→ Task A
Print the submarine thread verbatim, everything from "LOL, this would" down to "in there LOL.".

→ Text provided
☆ ☆ ☆ ☆ ☆

# DIY submarine



## bigfishy (Jun 19, 2009)

$31,000 for a sub, I want to get one 

http://micgadget.com/24127/chinese-laid-off-man-builds-diy-submarines-for-sale-video/


----------



## Riceburner (Mar 14, 2008)

Everything is made in China anyways....


----------



## solarz (Aug 31, 2010)

LOL, this would never fly in Canada, what with all the government regulations. And only Chinese would be crazy enough to go diving in a submarine made by a group of laid-off factory workers.


----------



## Tim (Dec 11, 2011)

There is NO WAY you would catch me in that... look at the quality of the welds around the conning tower where the port holes are. Looks like they jammed bits of playdough in there LOL.


----------



## Sameer (Sep 30, 2007)

This is perfect, now I can snip the foreground plants I want in my aquarium.


----------



## mkblitz (Oct 12, 2011)

business is brutal and efficient and a growing economy requires entrepreneurs who don't just talk but actually do. good for this guy. 

Granted Wuhan is landlocked and the sub won't go to sea where pressure will crush those welds.

That said, he should do some research about submarine design... it'd save him a lot of time and he won't have to learn evolutionary lessons that were sorted out in the 1900s.


----------

☆ ☆ ☆ ☆ ☆

→ Data for this task

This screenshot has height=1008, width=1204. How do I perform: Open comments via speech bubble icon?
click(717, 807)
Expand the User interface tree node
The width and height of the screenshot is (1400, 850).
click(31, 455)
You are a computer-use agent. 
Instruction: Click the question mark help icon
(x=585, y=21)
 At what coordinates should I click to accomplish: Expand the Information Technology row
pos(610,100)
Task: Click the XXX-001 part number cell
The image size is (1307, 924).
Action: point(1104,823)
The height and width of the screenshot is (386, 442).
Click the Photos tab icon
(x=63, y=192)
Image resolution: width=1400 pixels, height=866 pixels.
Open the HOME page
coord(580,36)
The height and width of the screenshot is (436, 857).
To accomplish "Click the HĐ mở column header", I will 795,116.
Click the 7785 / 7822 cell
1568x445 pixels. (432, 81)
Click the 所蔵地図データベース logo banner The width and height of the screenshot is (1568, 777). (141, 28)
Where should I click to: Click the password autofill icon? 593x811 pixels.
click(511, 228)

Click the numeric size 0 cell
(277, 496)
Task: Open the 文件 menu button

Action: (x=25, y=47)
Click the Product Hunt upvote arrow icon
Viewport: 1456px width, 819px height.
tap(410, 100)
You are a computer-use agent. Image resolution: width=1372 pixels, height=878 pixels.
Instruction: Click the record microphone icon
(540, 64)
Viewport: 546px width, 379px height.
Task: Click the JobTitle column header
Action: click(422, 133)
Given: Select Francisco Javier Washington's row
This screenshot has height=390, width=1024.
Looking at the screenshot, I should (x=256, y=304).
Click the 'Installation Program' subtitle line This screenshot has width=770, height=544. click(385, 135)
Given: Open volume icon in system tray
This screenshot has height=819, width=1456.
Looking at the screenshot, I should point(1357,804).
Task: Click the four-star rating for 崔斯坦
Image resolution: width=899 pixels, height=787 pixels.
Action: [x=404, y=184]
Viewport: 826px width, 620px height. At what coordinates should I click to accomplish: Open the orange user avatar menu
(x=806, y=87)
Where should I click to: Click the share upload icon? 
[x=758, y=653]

☆ ☆ ☆ ☆ ☆

→ Task B
Replace "icon" with "symbol" in the rows, everything from the line containing "Where should I click to: Click the password" down to the line containing "Looking at the screenshot, I should point(1357,804).", and keep all else unchanged. Give back only those lines.

→ Full response A
LOL, this would never fly in Canada, what with all the government regulations. And only Chinese would be crazy enough to go diving in a submarine made by a group of laid-off factory workers.


----------



## Tim (Dec 11, 2011)

There is NO WAY you would catch me in that... look at the quality of the welds around the conning tower where the port holes are. Looks like they jammed bits of playdough in there LOL.

→ Full response B
Where should I click to: Click the password autofill symbol? 593x811 pixels.
click(511, 228)

Click the numeric size 0 cell
(277, 496)
Task: Open the 文件 menu button

Action: (x=25, y=47)
Click the Product Hunt upvote arrow symbol
Viewport: 1456px width, 819px height.
tap(410, 100)
You are a computer-use agent. Image resolution: width=1372 pixels, height=878 pixels.
Instruction: Click the record microphone symbol
(540, 64)
Viewport: 546px width, 379px height.
Task: Click the JobTitle column header
Action: click(422, 133)
Given: Select Francisco Javier Washington's row
This screenshot has height=390, width=1024.
Looking at the screenshot, I should (x=256, y=304).
Click the 'Installation Program' subtitle line This screenshot has width=770, height=544. click(385, 135)
Given: Open volume symbol in system tray
This screenshot has height=819, width=1456.
Looking at the screenshot, I should point(1357,804).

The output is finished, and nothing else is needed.